[Screenshot grounding data]

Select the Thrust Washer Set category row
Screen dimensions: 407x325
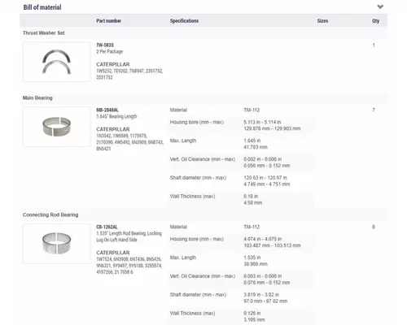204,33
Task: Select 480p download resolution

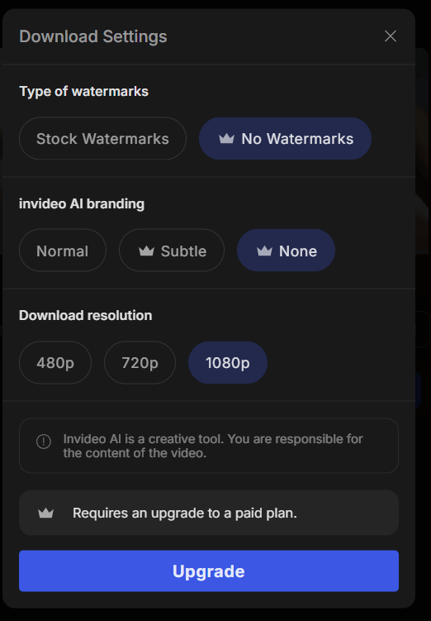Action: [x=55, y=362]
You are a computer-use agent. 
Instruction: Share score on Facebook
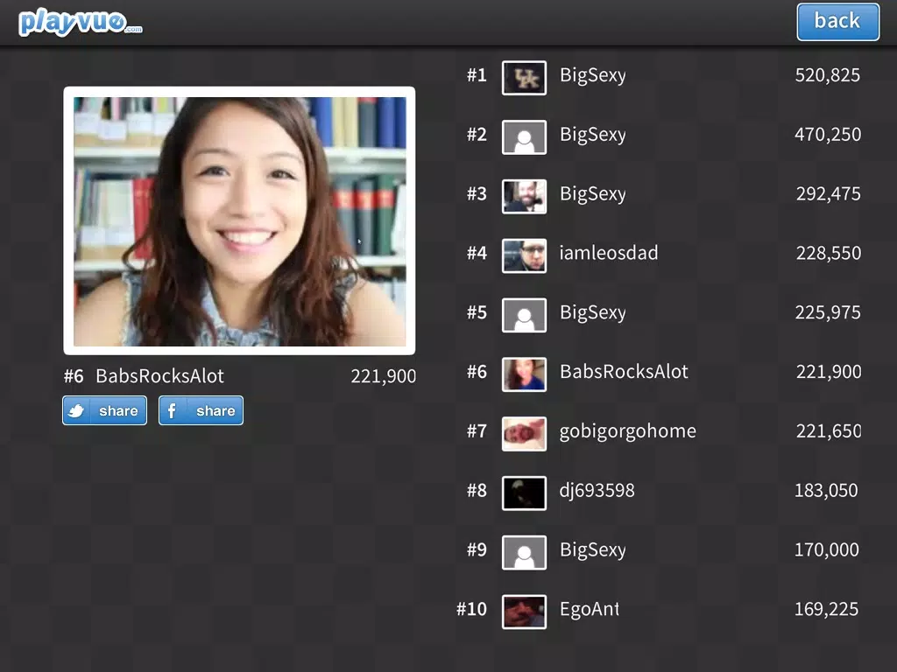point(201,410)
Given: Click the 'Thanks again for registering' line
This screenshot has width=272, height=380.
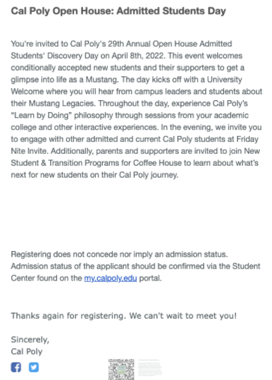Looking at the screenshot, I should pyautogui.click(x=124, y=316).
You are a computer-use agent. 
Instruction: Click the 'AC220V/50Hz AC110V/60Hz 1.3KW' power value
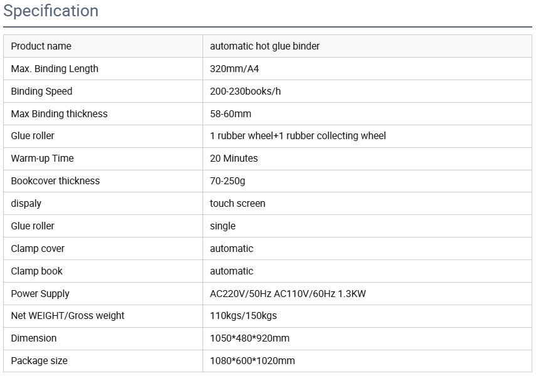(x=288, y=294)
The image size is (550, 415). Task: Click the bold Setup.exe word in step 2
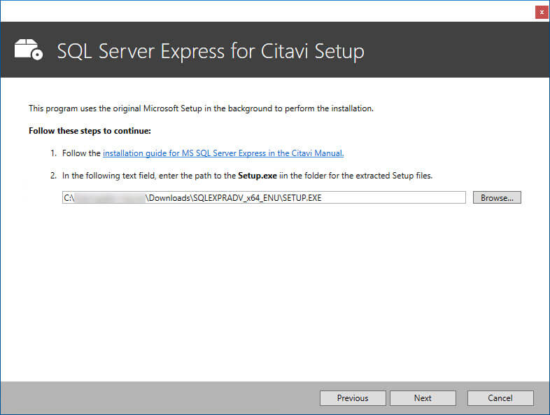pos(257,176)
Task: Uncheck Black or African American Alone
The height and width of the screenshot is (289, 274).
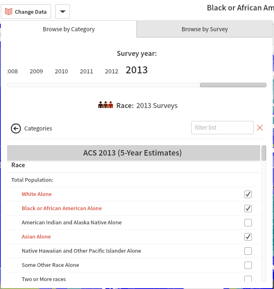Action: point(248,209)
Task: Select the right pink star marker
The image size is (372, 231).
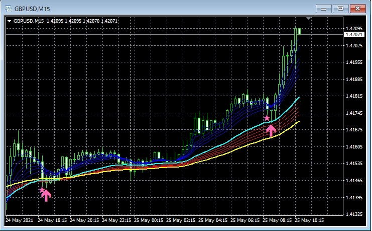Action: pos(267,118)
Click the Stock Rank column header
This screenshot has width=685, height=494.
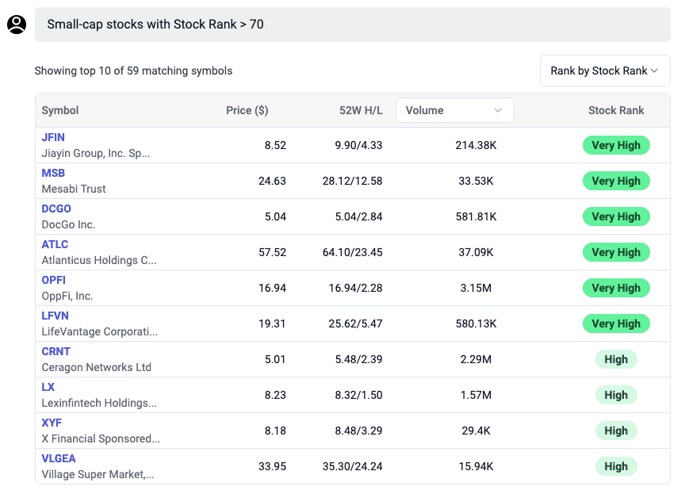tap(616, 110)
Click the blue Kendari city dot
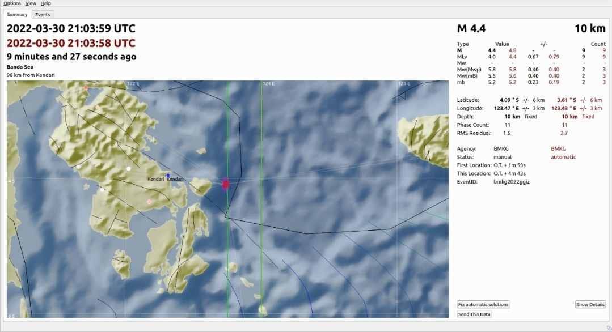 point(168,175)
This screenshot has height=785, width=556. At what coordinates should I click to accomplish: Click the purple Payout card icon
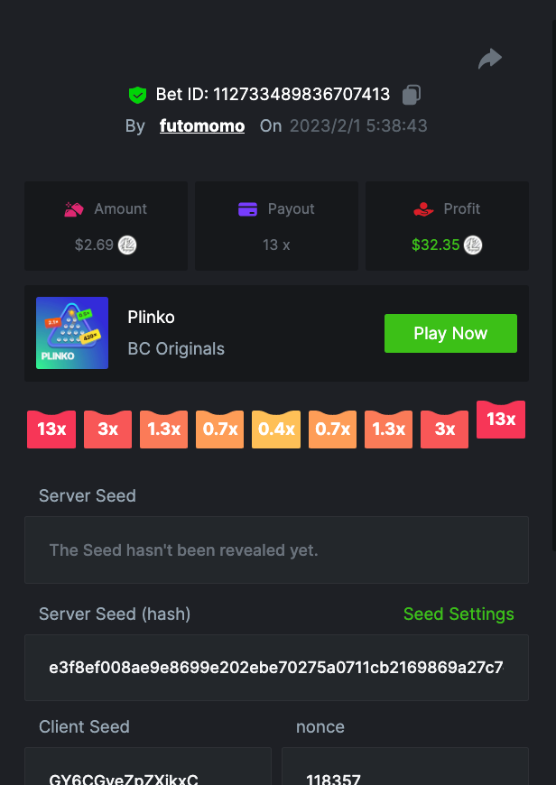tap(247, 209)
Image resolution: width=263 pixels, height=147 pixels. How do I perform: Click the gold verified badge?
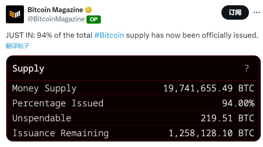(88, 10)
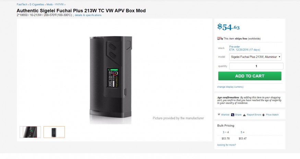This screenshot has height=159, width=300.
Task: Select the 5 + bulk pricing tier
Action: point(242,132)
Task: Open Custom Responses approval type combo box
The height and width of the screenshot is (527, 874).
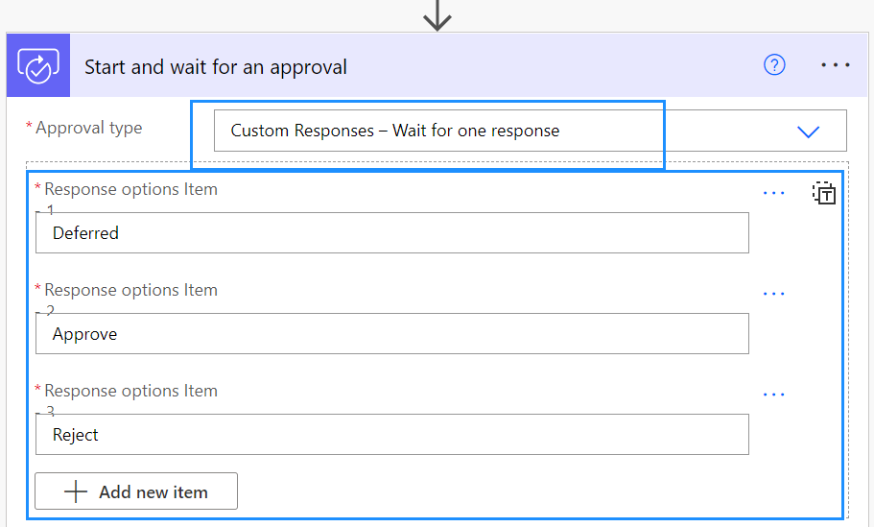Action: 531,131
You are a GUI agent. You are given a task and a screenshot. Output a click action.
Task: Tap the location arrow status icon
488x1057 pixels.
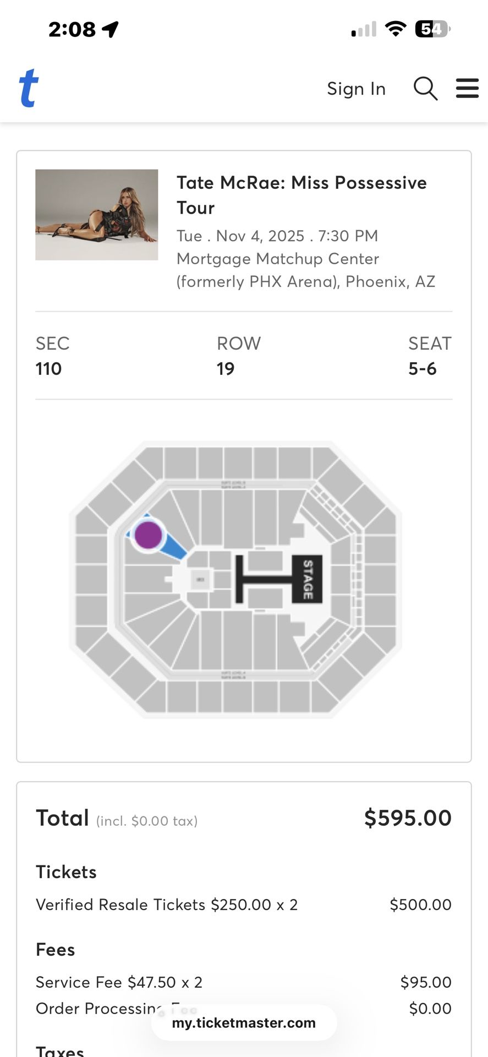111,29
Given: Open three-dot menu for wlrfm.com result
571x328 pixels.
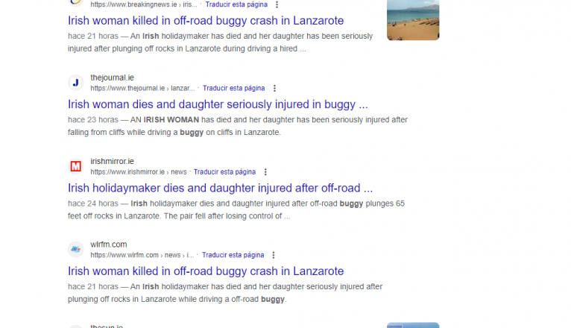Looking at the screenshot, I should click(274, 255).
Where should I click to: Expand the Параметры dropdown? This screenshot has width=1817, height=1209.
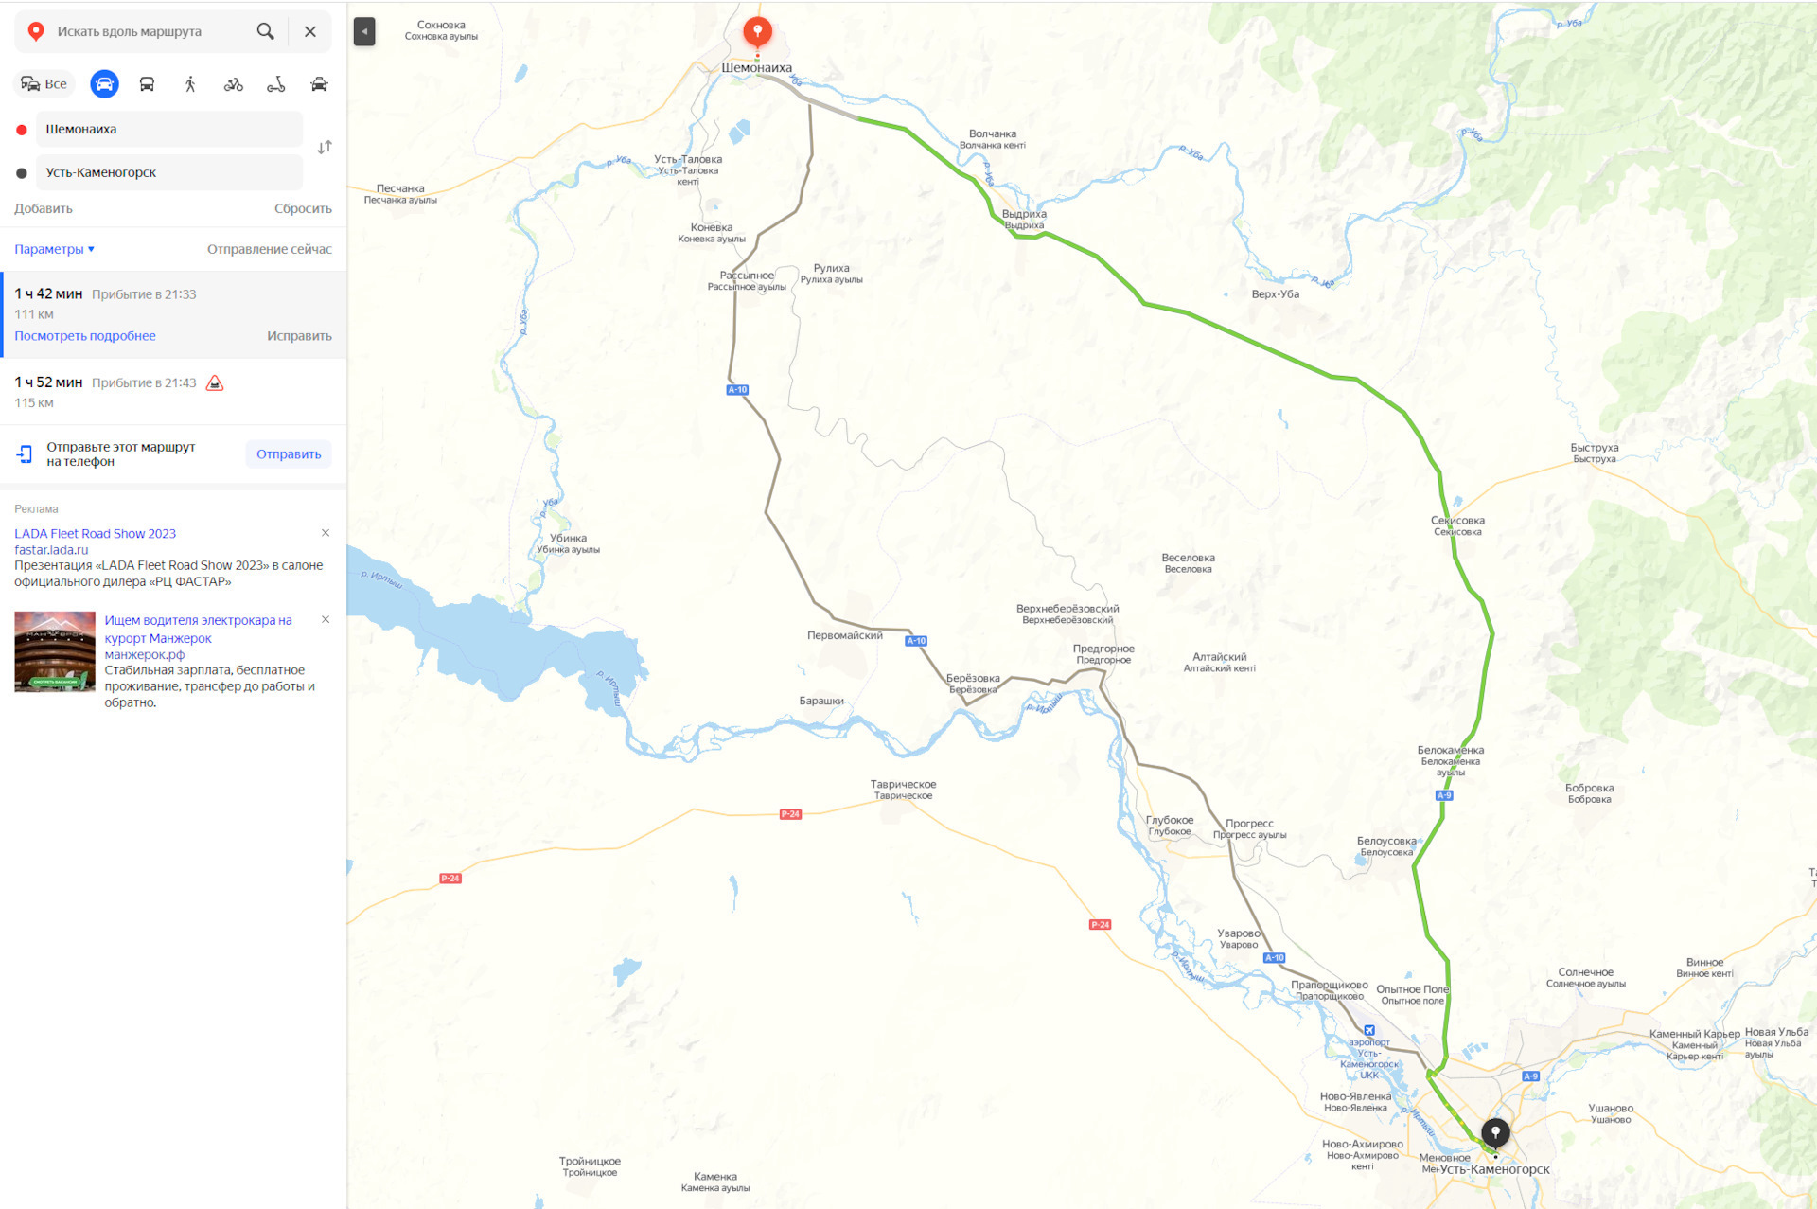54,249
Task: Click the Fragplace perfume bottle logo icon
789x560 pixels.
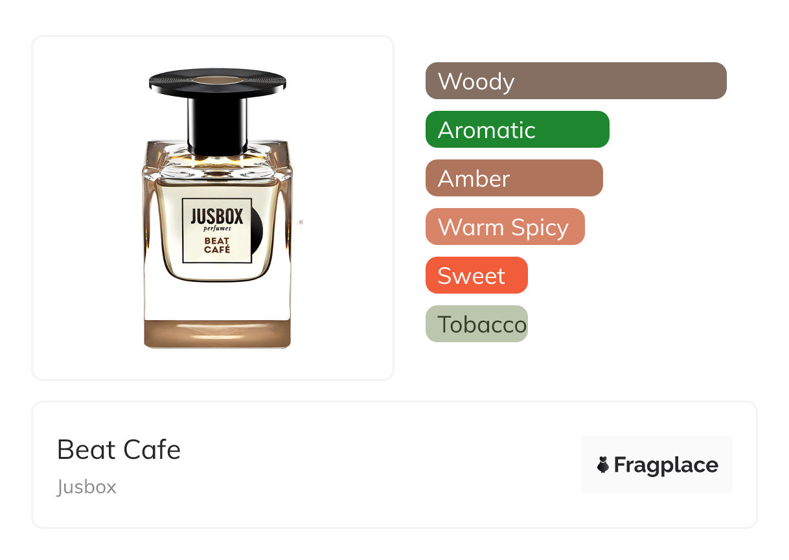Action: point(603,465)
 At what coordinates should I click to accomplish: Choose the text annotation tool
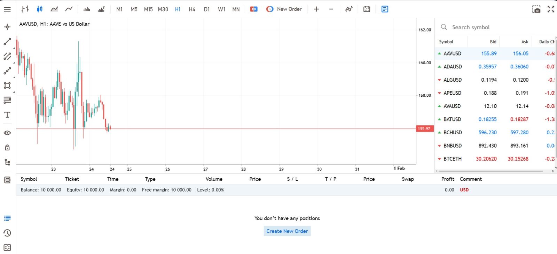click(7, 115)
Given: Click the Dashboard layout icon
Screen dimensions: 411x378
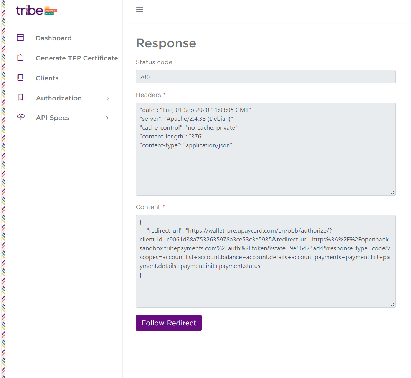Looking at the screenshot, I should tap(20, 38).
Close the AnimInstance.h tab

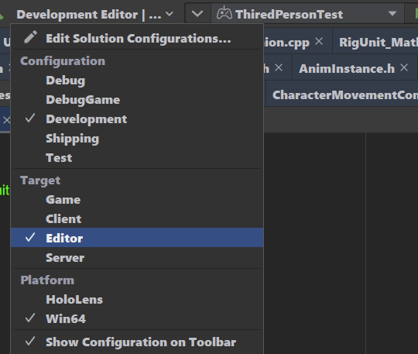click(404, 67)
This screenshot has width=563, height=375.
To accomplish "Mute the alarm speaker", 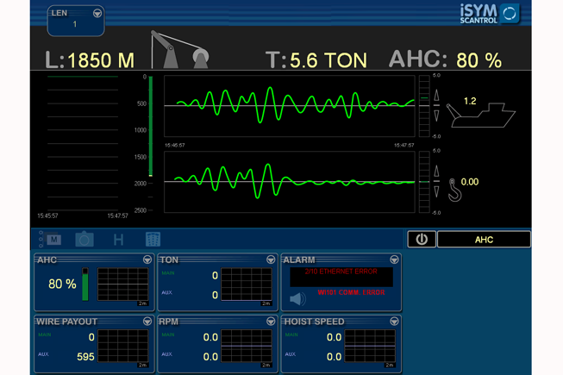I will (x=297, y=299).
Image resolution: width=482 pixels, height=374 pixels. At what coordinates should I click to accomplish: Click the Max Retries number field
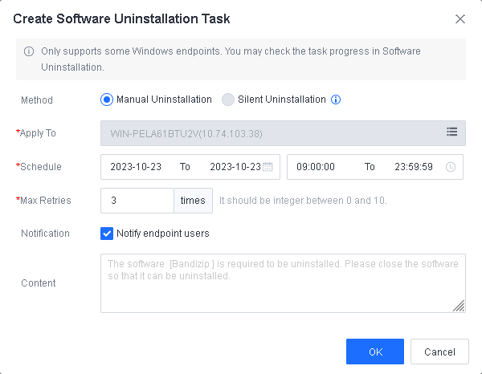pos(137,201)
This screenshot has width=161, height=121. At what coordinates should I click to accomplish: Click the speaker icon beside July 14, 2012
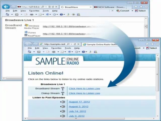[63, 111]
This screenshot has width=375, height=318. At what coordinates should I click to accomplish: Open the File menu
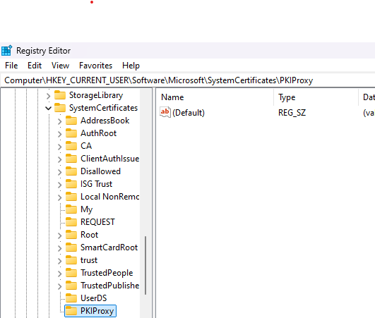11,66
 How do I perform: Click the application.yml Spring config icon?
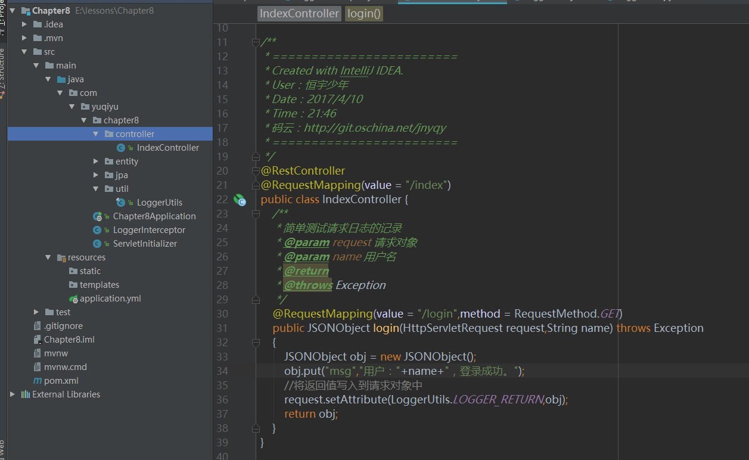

Work item → Go back to the lines above and output, exactly as they stand, the ones from the line containing "Task: Open Custom" to the line containing "Given: Open three-dot". Leave all pictures behind.

Reply to the task →
Task: Open Custom Responses approval type combo box
The height and width of the screenshot is (527, 874).
Action: 531,131
You are a GUI agent. You are given a task and a screenshot. Output a click action.
Task: Tap the location arrow status icon
488x1057 pixels.
111,29
Given: Open three-dot menu for wlrfm.com result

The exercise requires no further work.